(Target position data)
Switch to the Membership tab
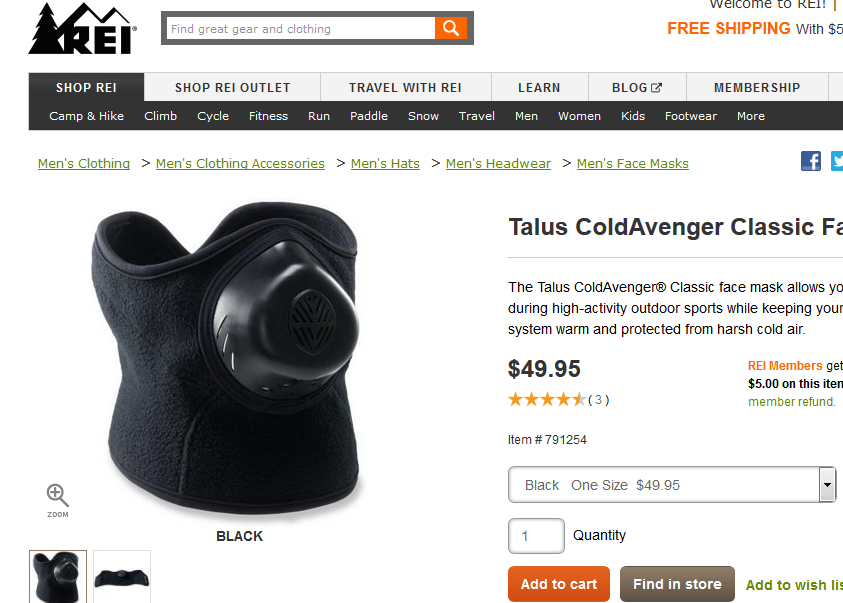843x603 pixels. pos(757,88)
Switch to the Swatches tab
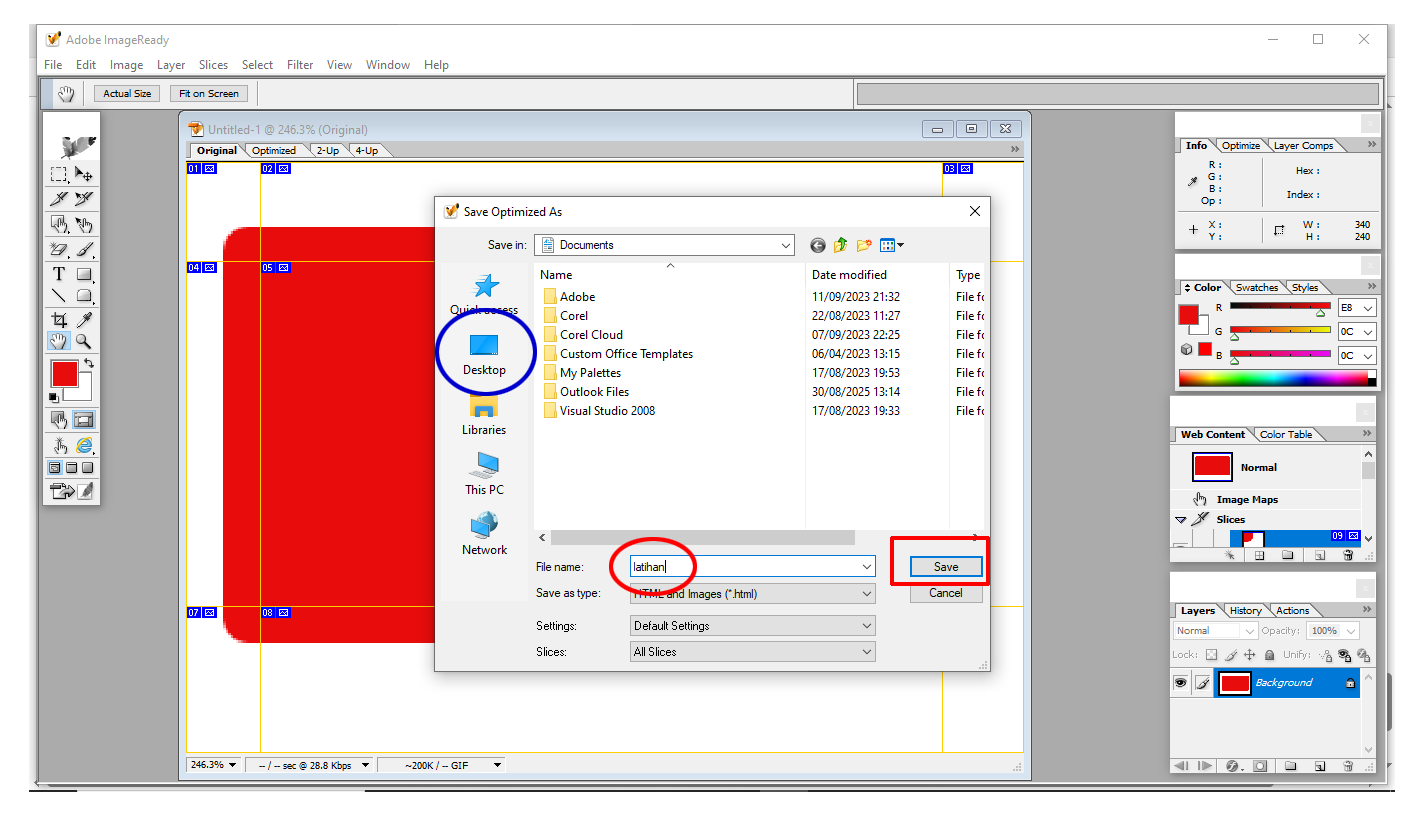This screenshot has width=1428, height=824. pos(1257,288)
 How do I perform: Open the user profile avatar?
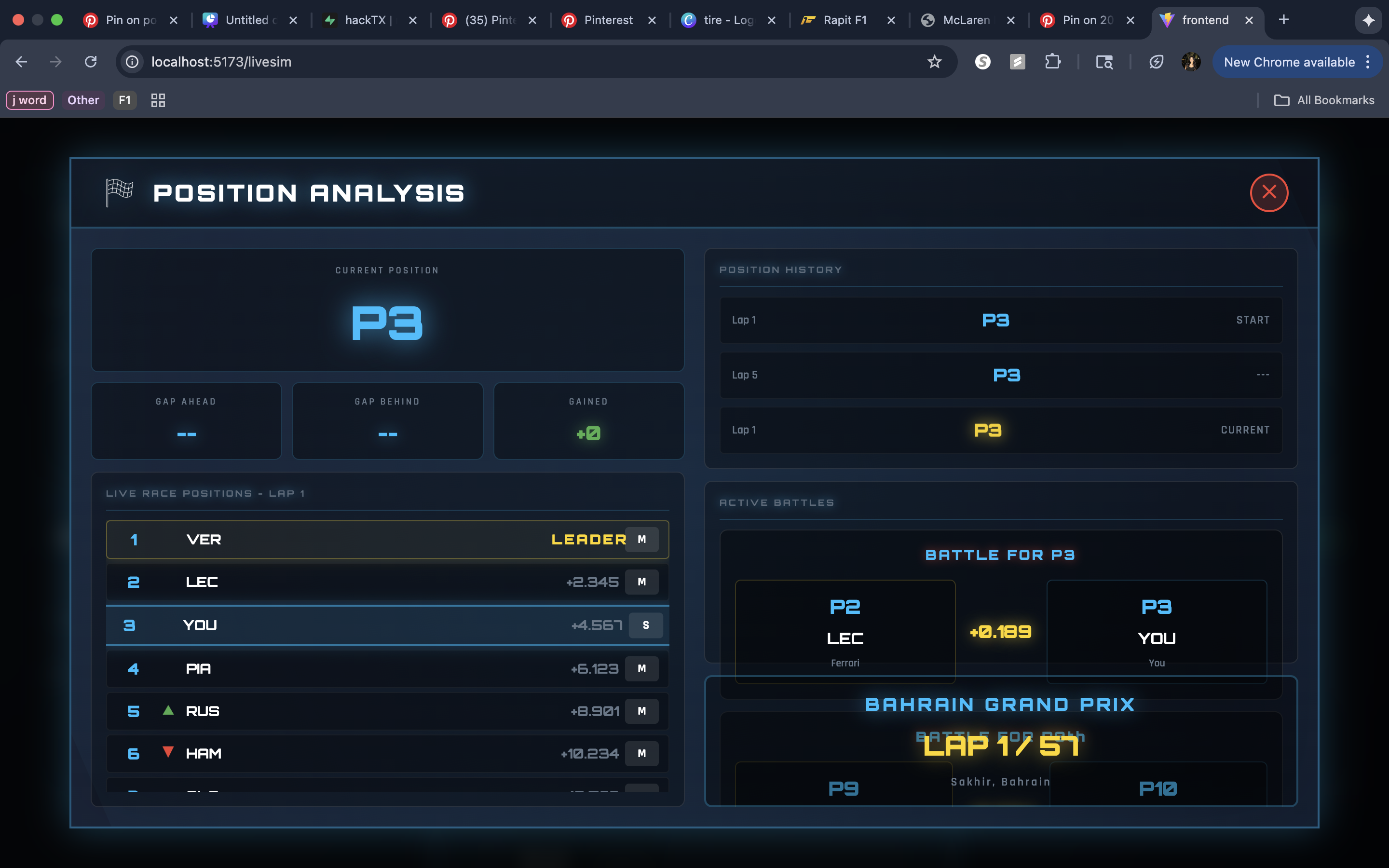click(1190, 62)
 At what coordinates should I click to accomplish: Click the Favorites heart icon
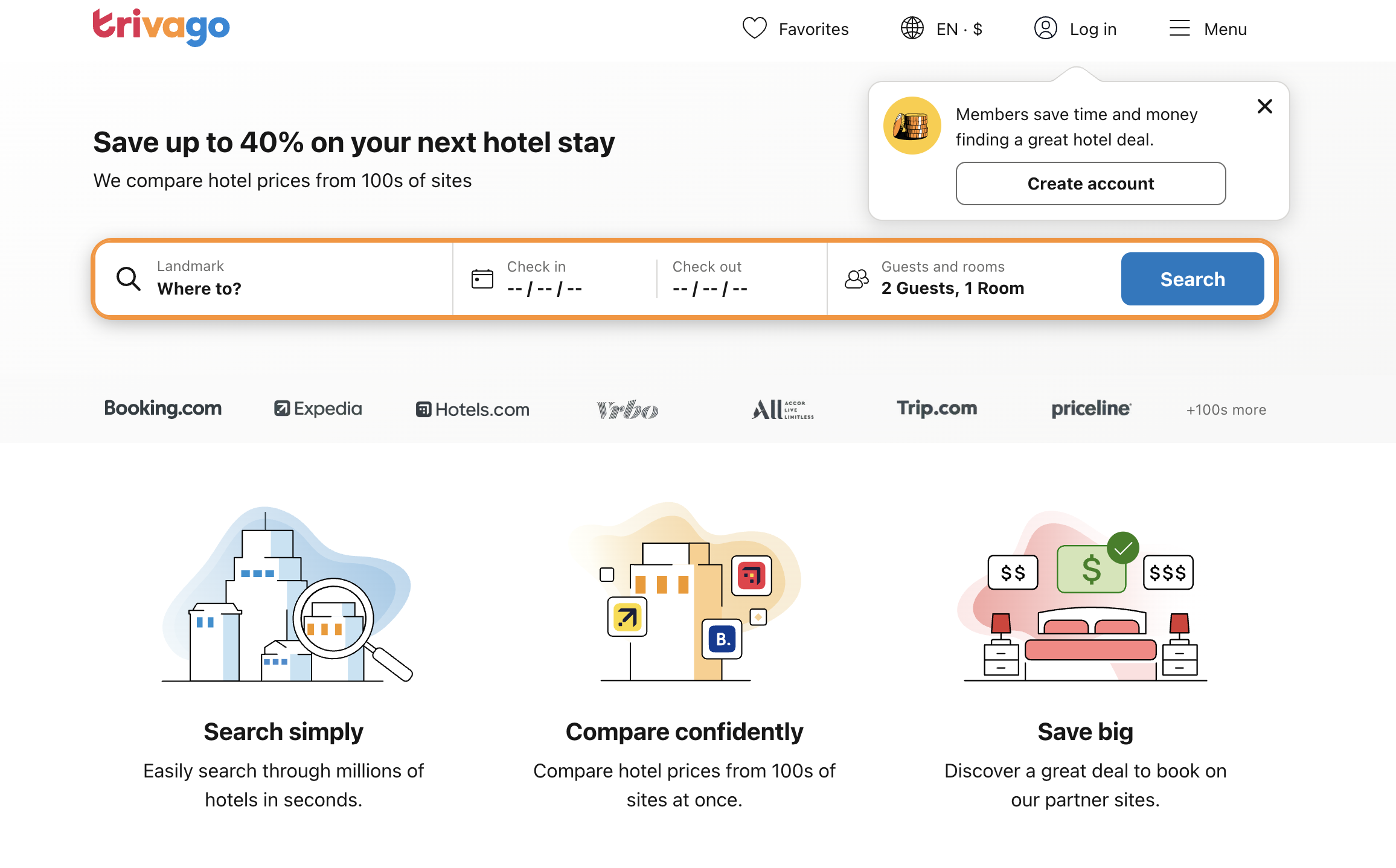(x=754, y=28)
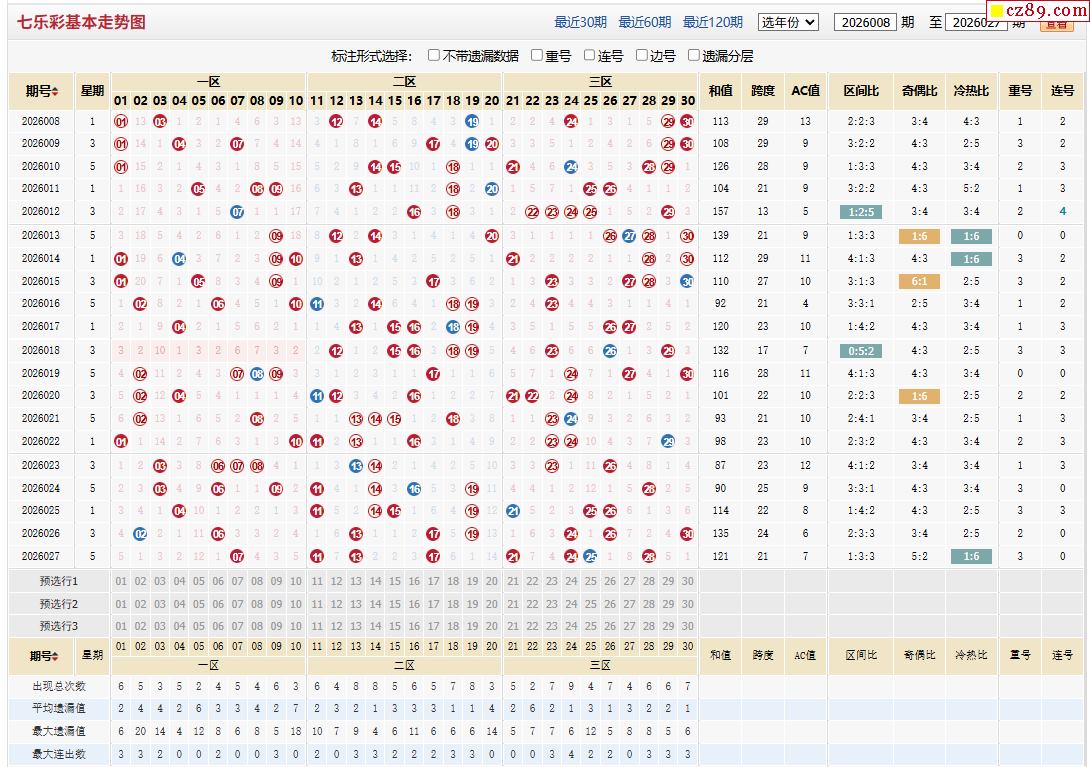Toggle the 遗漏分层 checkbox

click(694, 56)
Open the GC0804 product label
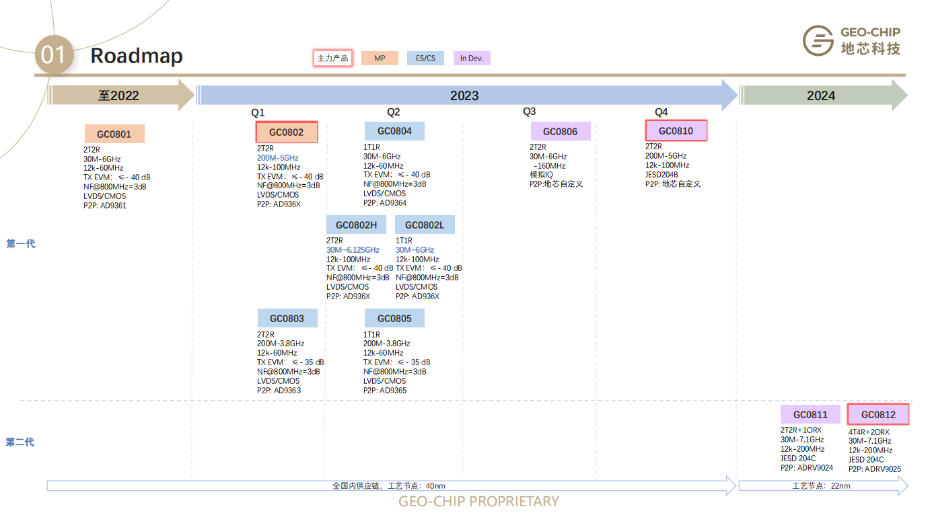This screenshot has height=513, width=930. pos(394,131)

What you have to do: Format everything from the line containing "At what coordinates" down to the end of the data as a numbered list. Skip blank lines and leave out the pictures.

Correct response:
1.  At what coordinates should I click to accomplish: Click the Favorites heart icon
2. (x=754, y=28)
3. Toggle the 遗漏分层 checkbox
4. click(694, 56)
5. Open the GC0804 product label
6. This screenshot has height=513, width=930. pos(394,131)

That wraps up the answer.